L’exacerbation actuelle des relations russo-ukrainiennes reflète plus que jamais les problèmes politiques internes grandissants des régimes de Kiev et de Moscou. Les politiques antisociales néolibérales des élites dirigeantes des deux pays se heurtent à un mécontentement public croissant. En Ukraine, le gouvernement du président Porochenko a récemment fortement augmenté le prix du gaz naturel, comme l’avait demandé le FMI. Cela a conduit à l’extinction de nombreux systèmes de chauffage résidentiels, ce qui a provoqué des manifestations de rue animées en novembre dans plusieurs villes. À Krivoi Rog, des personnes ont pris d’assaut le bâtiment de la société de gaz et ont allumé le chauffage elles-mêmes. A d’autres endroits, les rues ont été bloquées. Porochenko est maintenant la cible de la haine populaire : sous sa présidence, l’extrême pauvreté a augmenté de plusieurs dizaines de points de pourcentage. Et les élections présidentielles sont prévues en Mars 2019.
Mais la situation n’est potentiellement pas meilleure en Russie. Après les élections du printemps 2018, le gouvernement du président Poutine a lancé un assaut frontal néolibéral contre la population. À la suite de la réforme des retraites, sa popularité et celle de son parti au pouvoir sont tombées à un niveau sans précédent. De vieux thèmes patriotiques tels que « la Russie se lève » ou l’euphorie entourant l’unification avec la Crimée perdent de leur pouvoir. Les cercles dirigeants ont un besoin urgent d’un nouveau numéro pour distraire le public.

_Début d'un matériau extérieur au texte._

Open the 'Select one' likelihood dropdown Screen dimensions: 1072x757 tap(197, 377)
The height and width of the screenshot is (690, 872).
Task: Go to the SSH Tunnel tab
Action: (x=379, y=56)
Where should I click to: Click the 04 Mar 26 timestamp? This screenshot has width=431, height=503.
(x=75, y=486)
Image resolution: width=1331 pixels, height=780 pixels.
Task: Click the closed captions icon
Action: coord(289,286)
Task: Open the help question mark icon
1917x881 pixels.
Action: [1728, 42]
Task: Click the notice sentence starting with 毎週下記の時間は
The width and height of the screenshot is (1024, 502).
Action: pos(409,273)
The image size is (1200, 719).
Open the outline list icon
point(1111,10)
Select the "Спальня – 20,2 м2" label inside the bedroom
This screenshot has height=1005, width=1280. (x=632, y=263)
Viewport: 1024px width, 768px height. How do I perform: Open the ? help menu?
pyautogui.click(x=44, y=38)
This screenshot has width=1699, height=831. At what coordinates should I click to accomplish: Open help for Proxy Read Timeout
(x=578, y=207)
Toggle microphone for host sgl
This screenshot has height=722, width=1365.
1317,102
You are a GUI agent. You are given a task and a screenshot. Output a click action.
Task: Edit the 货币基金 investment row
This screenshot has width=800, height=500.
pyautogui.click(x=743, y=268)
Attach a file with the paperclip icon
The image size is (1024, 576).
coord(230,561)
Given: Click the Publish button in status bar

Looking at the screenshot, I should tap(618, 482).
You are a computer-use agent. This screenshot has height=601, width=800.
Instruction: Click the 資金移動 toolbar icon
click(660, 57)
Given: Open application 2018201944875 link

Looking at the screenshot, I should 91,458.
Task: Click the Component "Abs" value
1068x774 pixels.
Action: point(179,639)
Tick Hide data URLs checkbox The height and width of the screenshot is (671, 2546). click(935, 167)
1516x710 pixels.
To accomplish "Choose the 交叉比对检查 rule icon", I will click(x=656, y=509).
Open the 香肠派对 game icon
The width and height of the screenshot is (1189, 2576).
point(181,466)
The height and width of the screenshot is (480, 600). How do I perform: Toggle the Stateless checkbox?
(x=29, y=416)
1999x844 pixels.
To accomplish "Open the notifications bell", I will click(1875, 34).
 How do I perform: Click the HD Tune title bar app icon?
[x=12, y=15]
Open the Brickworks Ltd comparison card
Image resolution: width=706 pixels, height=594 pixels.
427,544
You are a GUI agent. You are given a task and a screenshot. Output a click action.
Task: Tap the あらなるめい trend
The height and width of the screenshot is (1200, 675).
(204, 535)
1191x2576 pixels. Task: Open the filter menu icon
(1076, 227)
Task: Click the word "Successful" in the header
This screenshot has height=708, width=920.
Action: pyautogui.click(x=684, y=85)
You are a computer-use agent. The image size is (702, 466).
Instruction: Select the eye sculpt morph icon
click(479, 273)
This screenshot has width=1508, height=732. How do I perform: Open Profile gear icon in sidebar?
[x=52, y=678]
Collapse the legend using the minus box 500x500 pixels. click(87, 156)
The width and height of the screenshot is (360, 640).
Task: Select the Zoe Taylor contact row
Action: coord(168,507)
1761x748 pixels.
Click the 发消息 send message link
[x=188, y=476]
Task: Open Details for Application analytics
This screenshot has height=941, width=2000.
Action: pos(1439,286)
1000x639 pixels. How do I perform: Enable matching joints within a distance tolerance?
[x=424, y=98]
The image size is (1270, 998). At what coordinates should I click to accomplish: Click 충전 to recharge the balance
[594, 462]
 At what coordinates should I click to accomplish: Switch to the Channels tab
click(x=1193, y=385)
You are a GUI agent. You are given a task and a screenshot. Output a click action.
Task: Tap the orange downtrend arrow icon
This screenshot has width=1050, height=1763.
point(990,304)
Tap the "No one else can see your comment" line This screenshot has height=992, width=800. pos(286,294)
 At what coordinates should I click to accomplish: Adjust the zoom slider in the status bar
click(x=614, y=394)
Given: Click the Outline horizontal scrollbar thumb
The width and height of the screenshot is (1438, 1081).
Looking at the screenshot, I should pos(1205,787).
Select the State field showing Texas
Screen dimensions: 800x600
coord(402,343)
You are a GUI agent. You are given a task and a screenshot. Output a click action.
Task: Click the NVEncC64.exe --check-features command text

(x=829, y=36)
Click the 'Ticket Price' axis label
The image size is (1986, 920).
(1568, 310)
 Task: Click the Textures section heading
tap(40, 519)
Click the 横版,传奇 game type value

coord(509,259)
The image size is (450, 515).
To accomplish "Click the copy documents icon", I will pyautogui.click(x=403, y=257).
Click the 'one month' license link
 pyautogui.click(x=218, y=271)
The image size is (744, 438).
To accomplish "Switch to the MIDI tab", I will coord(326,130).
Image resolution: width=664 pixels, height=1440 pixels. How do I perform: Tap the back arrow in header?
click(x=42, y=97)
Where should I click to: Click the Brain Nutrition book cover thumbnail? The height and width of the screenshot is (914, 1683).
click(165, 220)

Dans des situations similaires, les puissances présentes ont souvent pris le risque d’une « petite guerre victorieuse » [expression utilisée pour motiver la guerre de la Russie avec le Japon en 1905 et la guerre d’Eltsine contre la Tchétchénie en 1994]. Mais dans l’Europe d’aujourd’hui, de tels jeux sont trop dangereux. Au moins, commencer délibérément une guerre est trop risqué. Mais l’hystérie militariste reste un instrument politique éprouvé et efficace. Les politiciens impopulaires font de leur mieux pour se présenter comme des "hommes forts" se dressant face à "l’adversaire géopolitique". En suscitant la peur du « danger de l’extérieur », ils visent à unir et à mobiliser la population au nom de "l’idée nationale" et, partant, à creuser le fossé qui sépare les dirigeants et les gouvernants.
Deux questions demeurent. Premièrement, combien de temps encore les Russes et les Ukrainiens tomberont-ils dans de tels pièges ? Deuxièmement, quel est le risque que la situation devienne incontrôlable et que l’hystérie militariste dégénère en véritable conflit militaire ? Dans le monde actuel du militarisme capitaliste, il est malheureusement impossible de répondre à ces questions à l’avance.